**STATED TASK:**
Can you give the records from the line with "The width and height of the screenshot is (1456, 819). At" to the line with "tap(331, 437)", both included, as a Markdown table with the columns Row and Line? Give each record line a row number and leave out blank lines.

(Records for locating described items)
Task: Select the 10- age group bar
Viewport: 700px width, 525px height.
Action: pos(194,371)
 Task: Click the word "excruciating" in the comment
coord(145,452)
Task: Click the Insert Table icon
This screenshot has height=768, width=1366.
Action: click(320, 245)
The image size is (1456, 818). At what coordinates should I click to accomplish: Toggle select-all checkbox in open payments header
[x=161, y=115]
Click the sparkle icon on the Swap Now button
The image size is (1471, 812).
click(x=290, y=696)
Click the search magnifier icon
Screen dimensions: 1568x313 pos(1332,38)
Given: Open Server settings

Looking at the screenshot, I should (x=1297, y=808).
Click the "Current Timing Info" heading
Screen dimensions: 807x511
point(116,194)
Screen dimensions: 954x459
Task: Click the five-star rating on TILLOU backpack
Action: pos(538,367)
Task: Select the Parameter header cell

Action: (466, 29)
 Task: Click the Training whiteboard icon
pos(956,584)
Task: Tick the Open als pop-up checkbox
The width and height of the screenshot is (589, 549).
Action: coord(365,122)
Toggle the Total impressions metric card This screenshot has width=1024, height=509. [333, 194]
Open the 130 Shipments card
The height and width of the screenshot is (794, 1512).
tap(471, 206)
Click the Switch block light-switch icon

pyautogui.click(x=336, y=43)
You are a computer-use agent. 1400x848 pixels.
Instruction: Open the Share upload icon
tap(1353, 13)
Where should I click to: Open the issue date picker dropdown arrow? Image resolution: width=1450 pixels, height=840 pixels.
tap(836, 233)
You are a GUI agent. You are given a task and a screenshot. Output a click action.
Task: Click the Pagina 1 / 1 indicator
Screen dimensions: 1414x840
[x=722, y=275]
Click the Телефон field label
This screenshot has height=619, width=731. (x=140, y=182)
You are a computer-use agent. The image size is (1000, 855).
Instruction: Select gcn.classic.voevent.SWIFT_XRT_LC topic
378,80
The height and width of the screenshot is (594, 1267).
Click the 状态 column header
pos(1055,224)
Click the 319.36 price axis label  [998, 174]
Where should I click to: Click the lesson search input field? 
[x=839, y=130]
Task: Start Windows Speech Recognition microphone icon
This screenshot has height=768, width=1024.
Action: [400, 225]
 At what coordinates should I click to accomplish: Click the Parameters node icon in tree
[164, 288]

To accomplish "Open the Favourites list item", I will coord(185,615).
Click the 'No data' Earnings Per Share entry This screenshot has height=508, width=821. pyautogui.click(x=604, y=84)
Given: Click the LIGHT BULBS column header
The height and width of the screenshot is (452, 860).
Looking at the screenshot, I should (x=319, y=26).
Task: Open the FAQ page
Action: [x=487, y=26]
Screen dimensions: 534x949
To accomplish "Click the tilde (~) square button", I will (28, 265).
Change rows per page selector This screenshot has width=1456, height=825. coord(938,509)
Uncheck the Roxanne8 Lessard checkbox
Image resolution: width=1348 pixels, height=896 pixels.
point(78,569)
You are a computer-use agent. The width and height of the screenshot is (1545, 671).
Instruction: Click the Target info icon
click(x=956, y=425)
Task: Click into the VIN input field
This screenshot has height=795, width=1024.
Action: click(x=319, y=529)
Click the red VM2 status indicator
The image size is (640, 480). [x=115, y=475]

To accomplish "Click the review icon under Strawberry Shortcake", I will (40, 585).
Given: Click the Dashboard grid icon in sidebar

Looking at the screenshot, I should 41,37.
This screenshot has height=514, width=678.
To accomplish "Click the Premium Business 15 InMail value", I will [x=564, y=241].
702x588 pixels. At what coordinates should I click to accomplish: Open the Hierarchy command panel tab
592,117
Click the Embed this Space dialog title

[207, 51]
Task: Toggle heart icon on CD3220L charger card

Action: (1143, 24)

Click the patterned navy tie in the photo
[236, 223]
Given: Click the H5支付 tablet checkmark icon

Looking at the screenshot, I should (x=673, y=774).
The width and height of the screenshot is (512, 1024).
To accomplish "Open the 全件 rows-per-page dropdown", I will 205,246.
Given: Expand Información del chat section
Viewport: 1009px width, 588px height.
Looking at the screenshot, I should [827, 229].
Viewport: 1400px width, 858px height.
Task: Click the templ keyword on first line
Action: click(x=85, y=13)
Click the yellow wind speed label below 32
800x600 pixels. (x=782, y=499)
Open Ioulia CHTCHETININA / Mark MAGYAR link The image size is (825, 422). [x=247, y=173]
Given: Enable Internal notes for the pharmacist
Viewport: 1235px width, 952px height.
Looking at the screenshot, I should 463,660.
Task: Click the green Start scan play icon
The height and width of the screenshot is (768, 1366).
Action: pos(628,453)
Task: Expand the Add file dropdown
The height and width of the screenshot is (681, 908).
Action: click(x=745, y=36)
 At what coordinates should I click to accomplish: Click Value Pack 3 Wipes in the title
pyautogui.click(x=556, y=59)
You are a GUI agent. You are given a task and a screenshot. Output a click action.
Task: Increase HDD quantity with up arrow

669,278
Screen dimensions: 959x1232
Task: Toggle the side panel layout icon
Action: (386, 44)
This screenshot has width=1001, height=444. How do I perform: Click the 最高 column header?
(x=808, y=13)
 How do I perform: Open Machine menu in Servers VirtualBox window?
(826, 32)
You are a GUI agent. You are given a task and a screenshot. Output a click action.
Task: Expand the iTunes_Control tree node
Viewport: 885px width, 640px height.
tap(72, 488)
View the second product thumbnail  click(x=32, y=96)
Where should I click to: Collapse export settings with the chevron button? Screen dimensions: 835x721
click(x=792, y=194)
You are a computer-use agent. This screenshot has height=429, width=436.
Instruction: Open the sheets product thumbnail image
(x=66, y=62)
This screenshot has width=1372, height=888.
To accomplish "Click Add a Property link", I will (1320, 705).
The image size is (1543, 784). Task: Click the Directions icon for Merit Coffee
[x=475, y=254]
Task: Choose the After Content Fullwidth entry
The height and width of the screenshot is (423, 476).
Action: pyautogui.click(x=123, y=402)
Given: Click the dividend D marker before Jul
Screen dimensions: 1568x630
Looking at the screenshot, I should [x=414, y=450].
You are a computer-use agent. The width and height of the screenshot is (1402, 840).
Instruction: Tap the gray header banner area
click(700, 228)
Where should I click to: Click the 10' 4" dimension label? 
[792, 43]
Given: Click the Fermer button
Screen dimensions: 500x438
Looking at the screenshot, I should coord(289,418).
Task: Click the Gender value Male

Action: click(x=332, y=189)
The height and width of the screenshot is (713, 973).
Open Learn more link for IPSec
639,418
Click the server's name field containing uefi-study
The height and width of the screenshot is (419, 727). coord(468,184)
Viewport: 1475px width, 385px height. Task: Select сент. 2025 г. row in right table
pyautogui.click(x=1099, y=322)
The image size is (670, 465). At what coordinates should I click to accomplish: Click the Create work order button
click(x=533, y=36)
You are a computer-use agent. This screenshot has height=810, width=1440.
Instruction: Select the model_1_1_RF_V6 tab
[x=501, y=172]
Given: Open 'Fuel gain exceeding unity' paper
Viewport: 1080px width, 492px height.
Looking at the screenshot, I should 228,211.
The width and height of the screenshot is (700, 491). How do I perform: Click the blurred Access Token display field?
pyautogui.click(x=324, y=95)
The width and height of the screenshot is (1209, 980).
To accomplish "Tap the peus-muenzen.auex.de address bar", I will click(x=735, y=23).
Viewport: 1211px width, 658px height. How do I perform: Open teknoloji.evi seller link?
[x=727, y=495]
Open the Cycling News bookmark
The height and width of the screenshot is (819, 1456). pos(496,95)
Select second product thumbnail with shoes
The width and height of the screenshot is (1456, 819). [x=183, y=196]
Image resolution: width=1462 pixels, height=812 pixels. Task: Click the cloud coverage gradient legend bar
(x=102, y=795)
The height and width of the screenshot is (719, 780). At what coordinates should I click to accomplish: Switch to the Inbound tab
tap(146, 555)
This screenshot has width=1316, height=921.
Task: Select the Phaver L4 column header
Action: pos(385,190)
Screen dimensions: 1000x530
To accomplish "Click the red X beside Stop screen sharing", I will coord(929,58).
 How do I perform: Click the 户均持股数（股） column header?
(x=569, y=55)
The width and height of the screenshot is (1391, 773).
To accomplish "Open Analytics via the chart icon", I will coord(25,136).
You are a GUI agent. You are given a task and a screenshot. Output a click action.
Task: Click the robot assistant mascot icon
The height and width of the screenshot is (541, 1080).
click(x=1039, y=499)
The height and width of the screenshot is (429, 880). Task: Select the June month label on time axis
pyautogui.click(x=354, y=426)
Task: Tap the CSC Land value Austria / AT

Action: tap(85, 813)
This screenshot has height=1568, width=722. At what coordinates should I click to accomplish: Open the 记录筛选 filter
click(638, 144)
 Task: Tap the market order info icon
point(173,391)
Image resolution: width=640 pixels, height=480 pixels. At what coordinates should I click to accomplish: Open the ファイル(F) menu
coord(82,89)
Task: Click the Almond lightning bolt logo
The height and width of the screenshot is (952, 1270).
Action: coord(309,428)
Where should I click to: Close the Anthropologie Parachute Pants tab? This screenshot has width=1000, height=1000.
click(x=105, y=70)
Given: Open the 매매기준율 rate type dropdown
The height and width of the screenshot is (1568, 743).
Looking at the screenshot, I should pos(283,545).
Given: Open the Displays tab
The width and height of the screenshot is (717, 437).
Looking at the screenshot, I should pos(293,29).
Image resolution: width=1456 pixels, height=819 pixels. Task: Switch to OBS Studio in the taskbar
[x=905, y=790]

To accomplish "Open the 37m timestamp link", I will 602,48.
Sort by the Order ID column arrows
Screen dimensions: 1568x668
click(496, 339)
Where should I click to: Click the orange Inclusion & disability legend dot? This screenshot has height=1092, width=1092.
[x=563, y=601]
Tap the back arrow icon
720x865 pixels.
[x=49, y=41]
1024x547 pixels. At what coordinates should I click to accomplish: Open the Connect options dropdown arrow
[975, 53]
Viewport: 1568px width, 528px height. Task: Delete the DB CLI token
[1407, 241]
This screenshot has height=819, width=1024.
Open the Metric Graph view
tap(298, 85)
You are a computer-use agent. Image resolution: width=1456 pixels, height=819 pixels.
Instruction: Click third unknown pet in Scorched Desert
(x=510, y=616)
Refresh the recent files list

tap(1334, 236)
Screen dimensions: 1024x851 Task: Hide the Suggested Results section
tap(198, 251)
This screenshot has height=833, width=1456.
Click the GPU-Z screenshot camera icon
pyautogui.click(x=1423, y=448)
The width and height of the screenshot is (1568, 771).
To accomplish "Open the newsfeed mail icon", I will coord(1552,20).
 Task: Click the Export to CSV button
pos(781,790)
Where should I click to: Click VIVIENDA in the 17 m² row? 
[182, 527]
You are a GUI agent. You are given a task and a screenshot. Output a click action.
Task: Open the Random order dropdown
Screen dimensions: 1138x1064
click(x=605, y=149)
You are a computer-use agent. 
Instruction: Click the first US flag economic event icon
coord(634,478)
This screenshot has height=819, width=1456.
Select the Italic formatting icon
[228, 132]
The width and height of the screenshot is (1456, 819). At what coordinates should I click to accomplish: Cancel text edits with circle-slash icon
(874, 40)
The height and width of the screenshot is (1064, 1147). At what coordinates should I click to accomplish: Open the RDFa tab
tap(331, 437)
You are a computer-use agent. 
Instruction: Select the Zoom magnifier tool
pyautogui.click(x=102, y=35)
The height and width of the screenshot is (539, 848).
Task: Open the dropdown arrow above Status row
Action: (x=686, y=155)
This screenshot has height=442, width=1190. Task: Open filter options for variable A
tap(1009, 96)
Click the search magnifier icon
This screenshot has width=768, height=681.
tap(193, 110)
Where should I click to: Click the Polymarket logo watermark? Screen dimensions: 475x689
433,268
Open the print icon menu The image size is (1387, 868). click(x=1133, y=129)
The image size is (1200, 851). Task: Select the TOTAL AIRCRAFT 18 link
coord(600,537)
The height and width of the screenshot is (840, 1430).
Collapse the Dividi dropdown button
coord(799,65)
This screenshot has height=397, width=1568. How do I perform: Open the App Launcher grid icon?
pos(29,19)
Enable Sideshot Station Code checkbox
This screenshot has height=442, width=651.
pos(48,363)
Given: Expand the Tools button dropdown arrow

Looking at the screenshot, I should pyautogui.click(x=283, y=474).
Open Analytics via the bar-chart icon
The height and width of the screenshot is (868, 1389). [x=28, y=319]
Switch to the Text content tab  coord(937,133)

**ANSWER FOR THIS EXERCISE:**
| Row | Line |
|---|---|
| 1 | The width and height of the screenshot is (1456, 819). At what coordinates should I click to accomplish: Cancel text edits with circle-slash icon |
| 2 | (874, 40) |
| 3 | The height and width of the screenshot is (1064, 1147). At what coordinates should I click to accomplish: Open the RDFa tab |
| 4 | tap(331, 437) |